** Dataset records **

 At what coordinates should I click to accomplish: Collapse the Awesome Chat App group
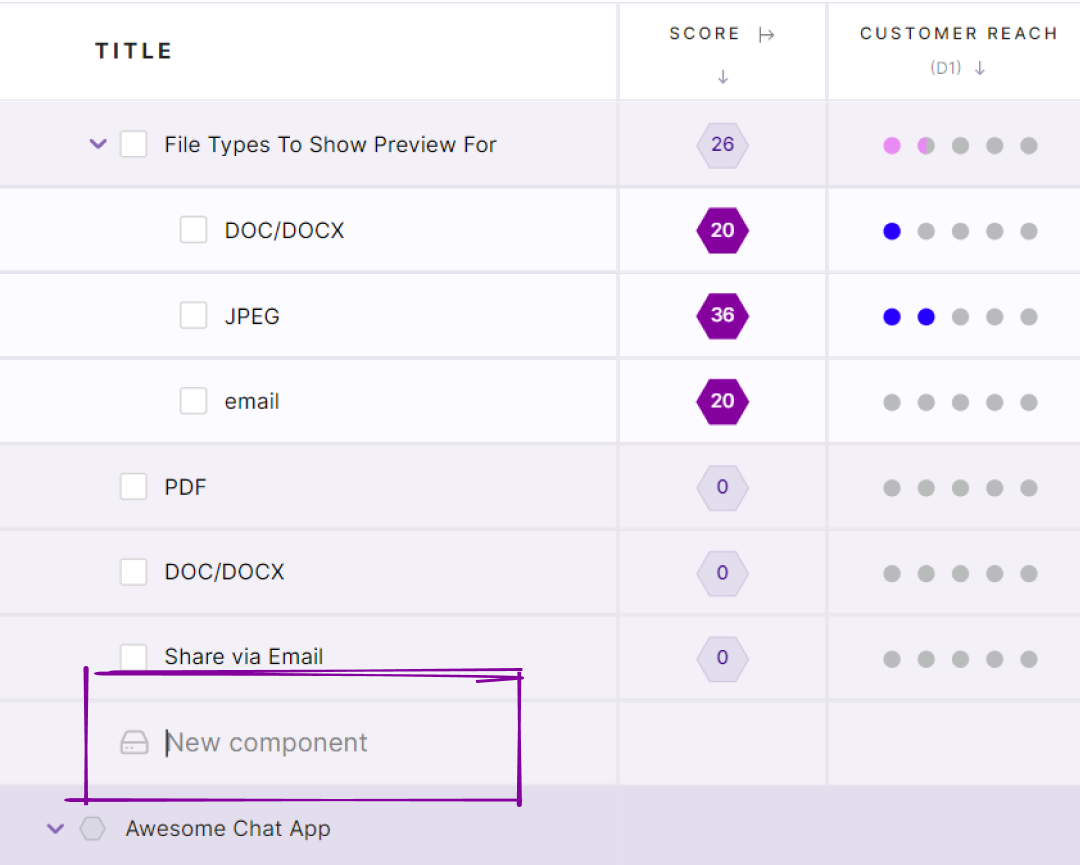pyautogui.click(x=56, y=829)
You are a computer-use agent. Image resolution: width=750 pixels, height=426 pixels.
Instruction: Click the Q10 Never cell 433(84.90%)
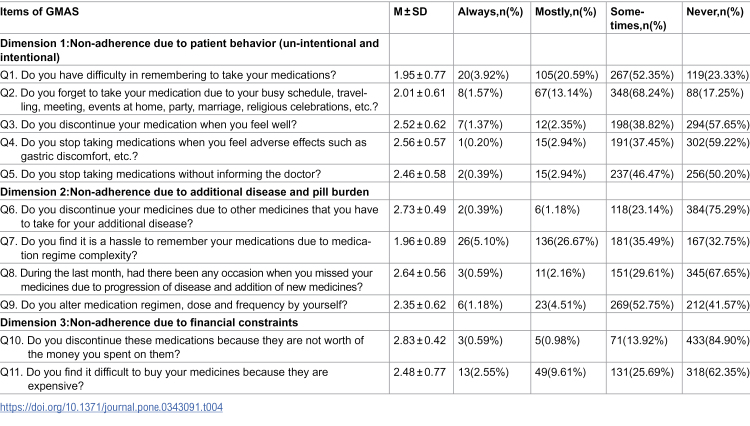click(717, 340)
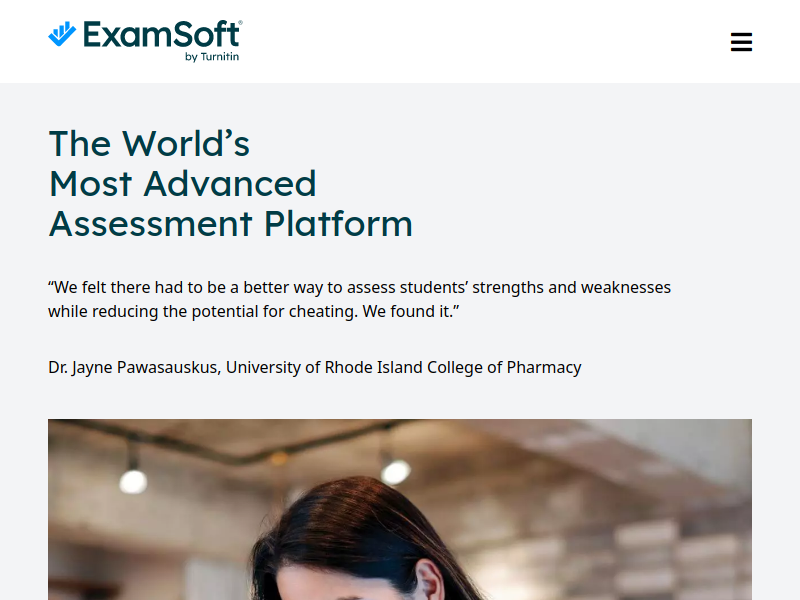Open the hamburger navigation menu

point(741,42)
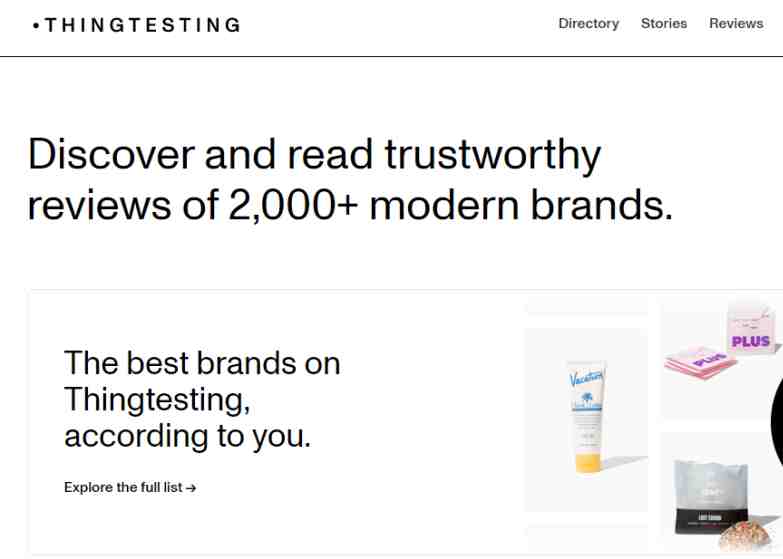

** Objective **
Rewrite the lines of the items above as a Markdown table with the columns "No." and "Text", numbering each line and leaving out blank lines. Leave the pictures out of the answer.

** Task output **
| No. | Text |
|---|---|
| 1 |  At what coordinates should I click to accomplish: Collapse the Awesome Chat App group |
| 2 | pyautogui.click(x=56, y=829) |
| 3 | You are a computer-use agent. Image resolution: width=750 pixels, height=426 pixels. |
| 4 | Instruction: Click the Q10 Never cell 433(84.90%) |
| 5 | click(717, 340) |
| 6 | Open the hamburger navigation menu |
| 7 | point(741,42) |